--- Records for the exercise Enclosed Below ---
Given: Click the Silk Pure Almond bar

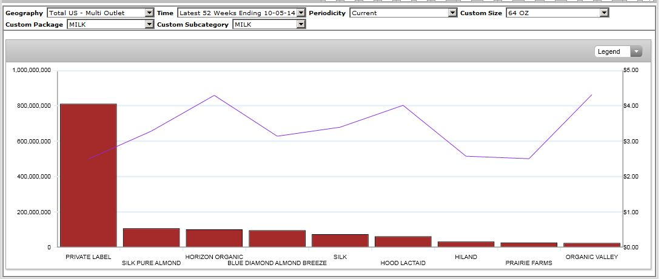Looking at the screenshot, I should pos(151,238).
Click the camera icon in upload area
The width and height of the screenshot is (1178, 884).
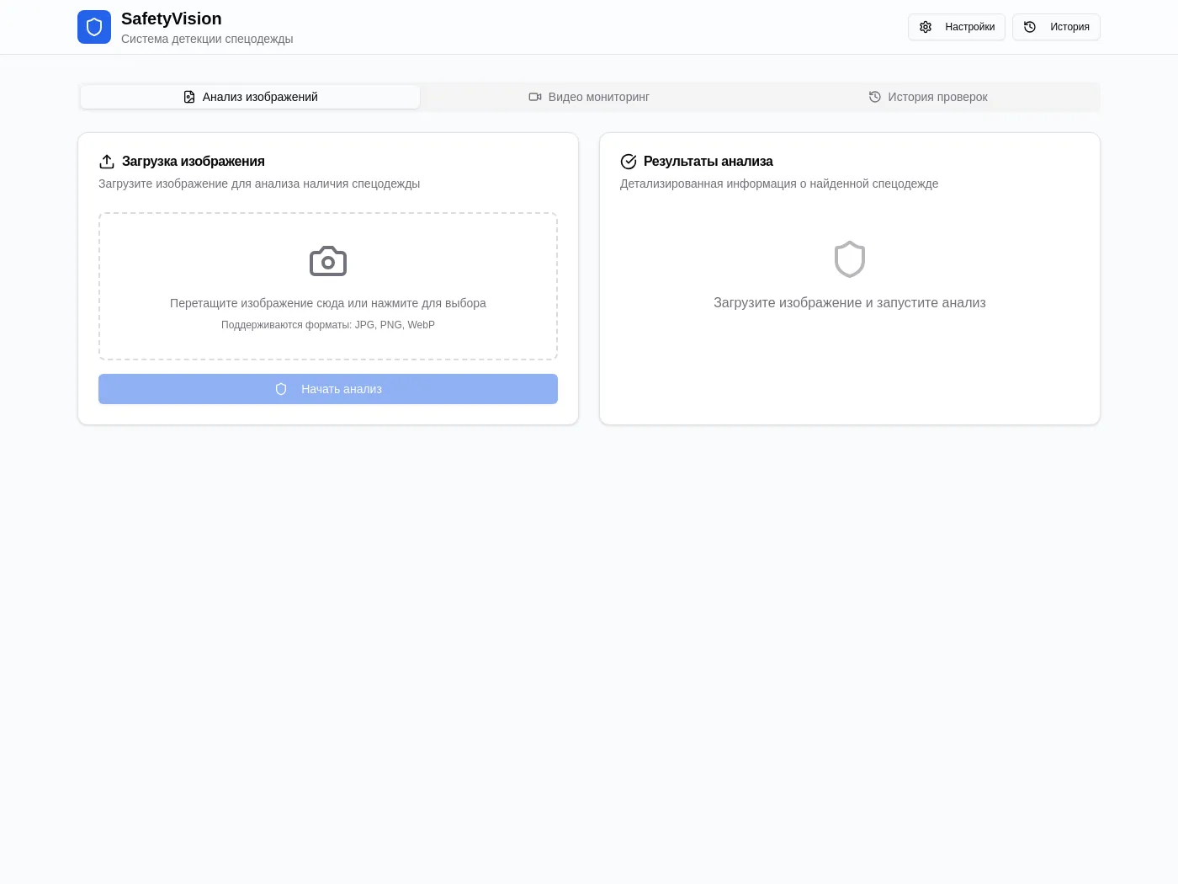coord(328,261)
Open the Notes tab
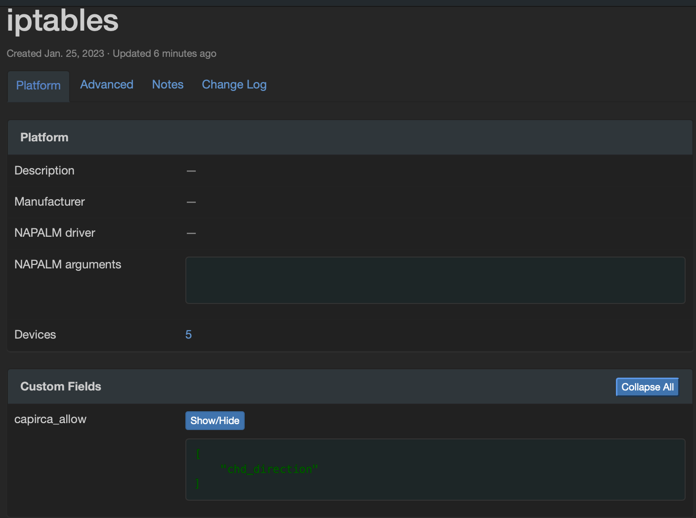Viewport: 696px width, 518px height. (x=168, y=85)
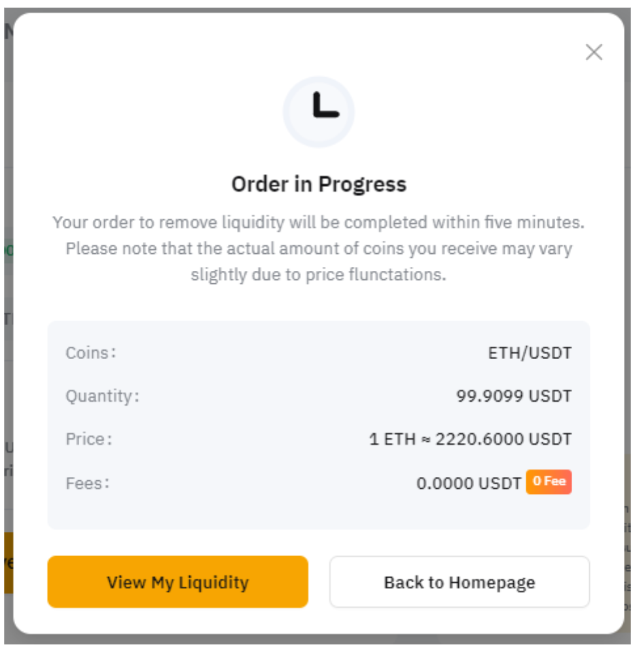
--- End of Enclosed Records for the exercise ---
*Prompt*
Once the pictures are removed, reproduce the remaining entries above exactly.

*Result*
Given: Click the Silk Pure Almond bar

Looking at the screenshot, I should pos(151,238).
Click the camera icon in upload area
The width and height of the screenshot is (1178, 884).
coord(328,261)
Open the Notes tab
Viewport: 696px width, 518px height. (x=168, y=85)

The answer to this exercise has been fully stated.